Até hoje, o ombudsman deve apresentar um relatório anual ao Parlamento, em que aponta as falhas da administração, o estado da administração da justiça no reino, e indica soluções para suas eventuais correções. O relatório anual provoca grande impacto na opinião pública sueca, e os jornais costumam discuti-lo com seriedade. O desenvolvimento da instituição e as complexidades do mundo moderno trouxeram enorme sobrecarga de trabalho para o
justitieombudsman. Assim, em 1965 foi constituída uma comissão especial a fim de analisar a situação e oferecer soluções ao Riksdag. Os especialistas sugeriram, dentre outras medidas, a criação de mais
ombudsmãn (plural de ombudsman, em sueco) com esferas de atuação específicas, idéia essa rejeitada pelo Parlamento.
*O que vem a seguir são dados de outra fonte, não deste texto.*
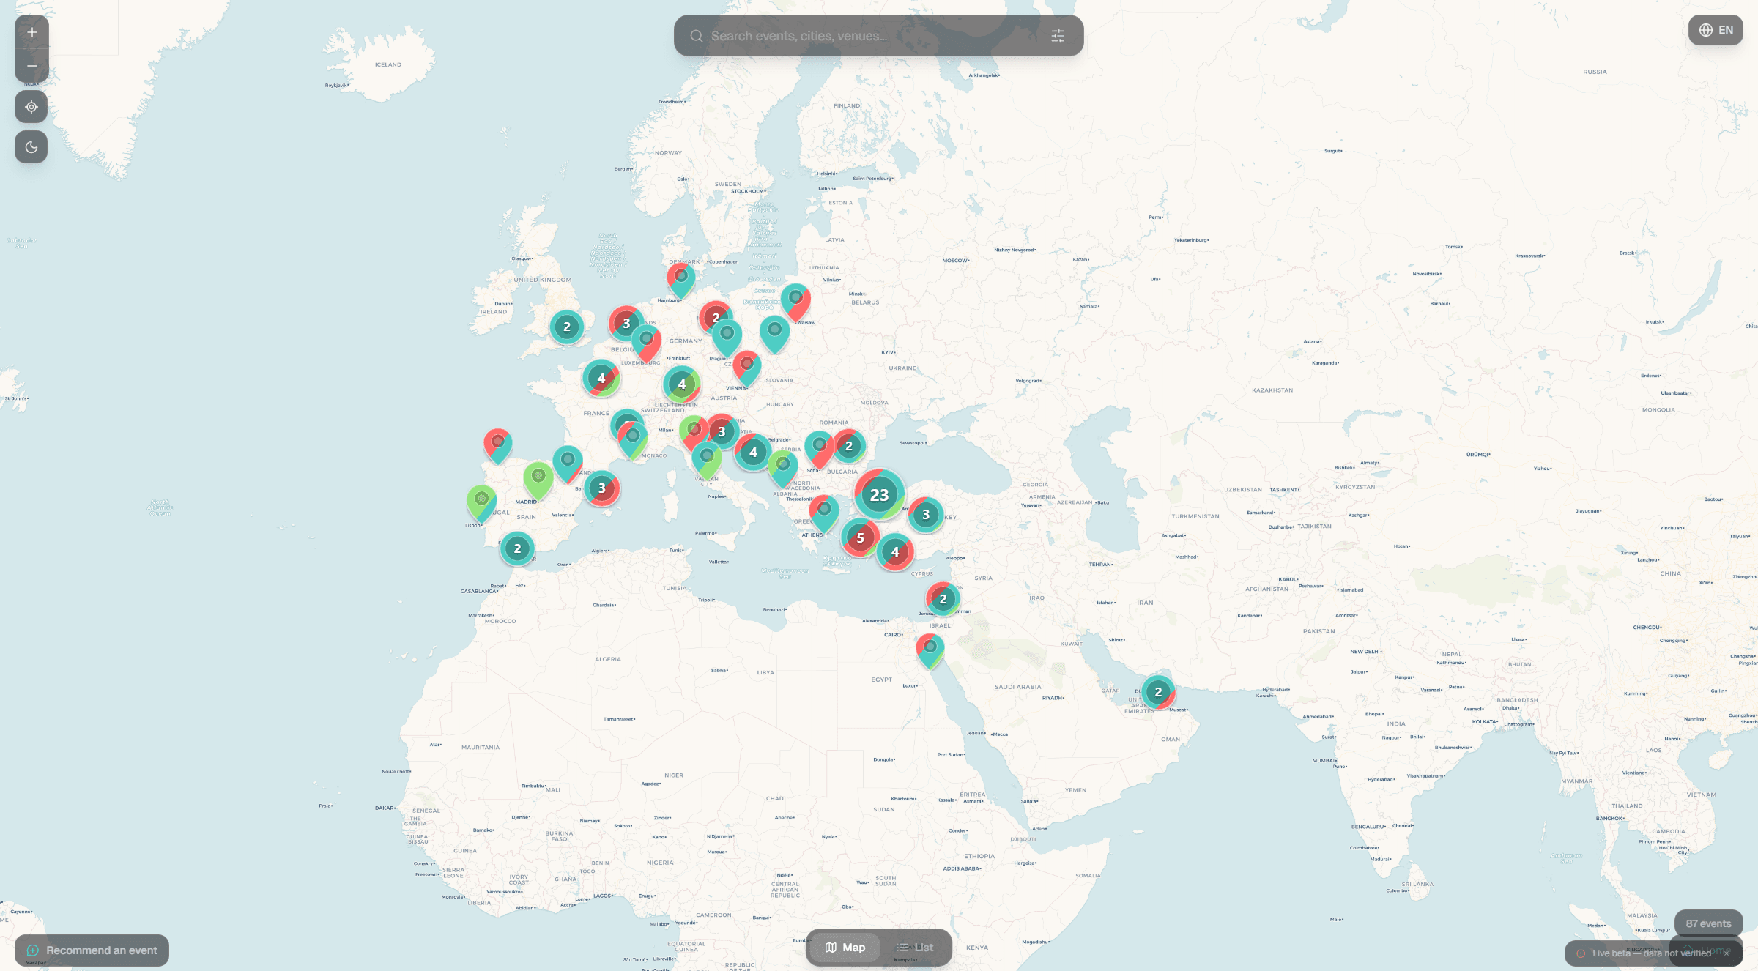
Task: Locate me using the crosshair icon
Action: click(x=31, y=107)
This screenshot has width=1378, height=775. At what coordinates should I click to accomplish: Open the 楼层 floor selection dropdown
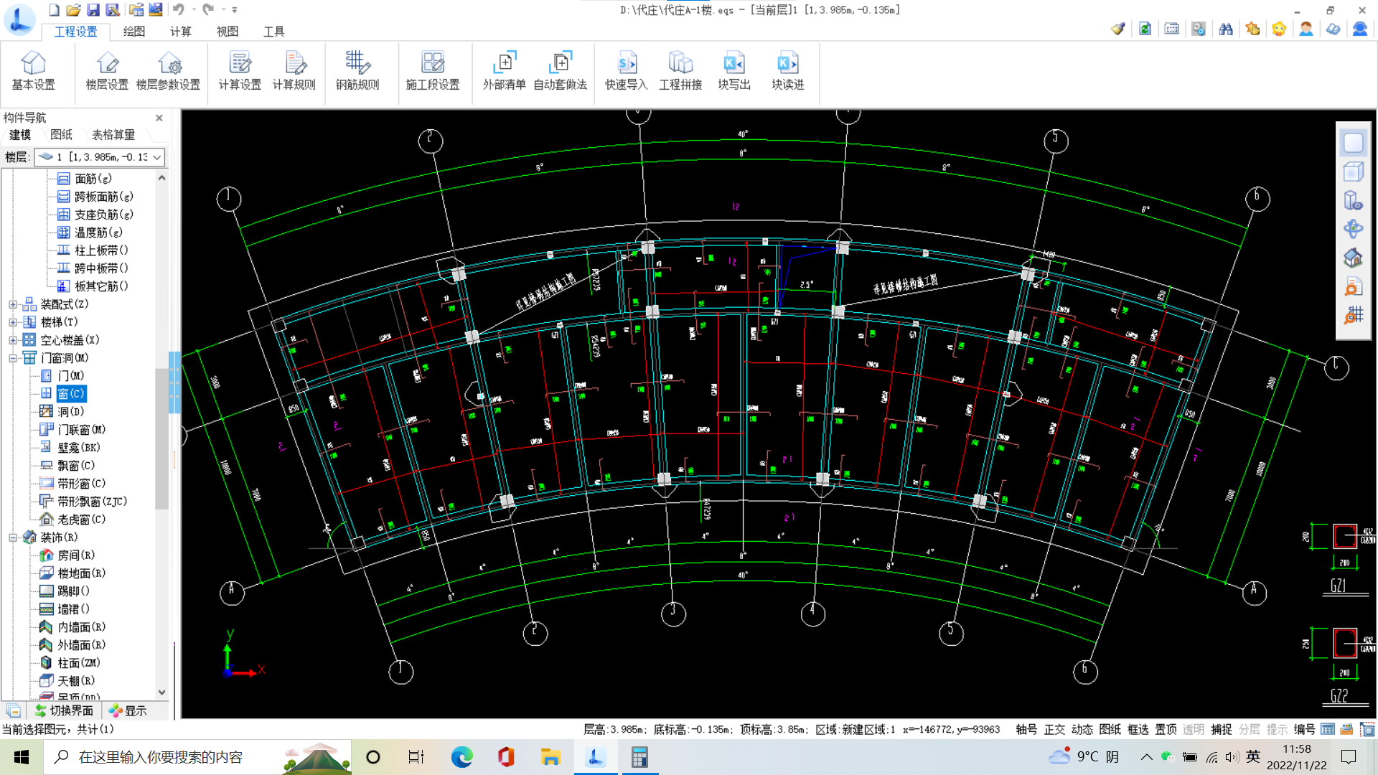(x=157, y=157)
Em 1971, entretanto, com a promulgação da Lei de Marketing, o Parlamento sueco instituiu mais três
ombudsmãn:
- o
ombudsman dos consumidores, cuja preocupação fundamental consiste em evitar a prática da publicidade enganosa e estabelecer controle de qualidade dos produtos oferecidos ao consumidor sueco;
- o ombudsman para a liberdade econômica, que busca proteger os cidadãos dos chamados trustes e cartéis econômicos que venham a impedir a concorrência e o livre mercado;
- o ombudsman de imprensa que, da mesma forma que os demais, tanto pode agir de ofício como mediante alguma representação de leitores, quer atingidos por alguma publicação considerada caluniosa ou por qualquer matéria publicada que a seu juízo possa constituir uma violação à ética jornalística. Na verdade trata-se de um colegiado composto por um dos ombudsmãn nomeados pelo Parlamento, pelo presidente da Ordem dos Advogados da Suécia e pelo presidente da Junta de Colaboração da
Imprensa.
A consolidação da figura do
ombudsman como instituição na Suécia levou à disseminação da idéia a outros países, primeiramente entre seus vizinhos escandinavos. Em 1919 a Finlândia inseriu a função na nova Constituição do país. Em 1955 foi a vez da Dinamarca, e em 1962, da Noruega. A partir de então, a palavra ficou famosa e ganhou o mundo ocidental.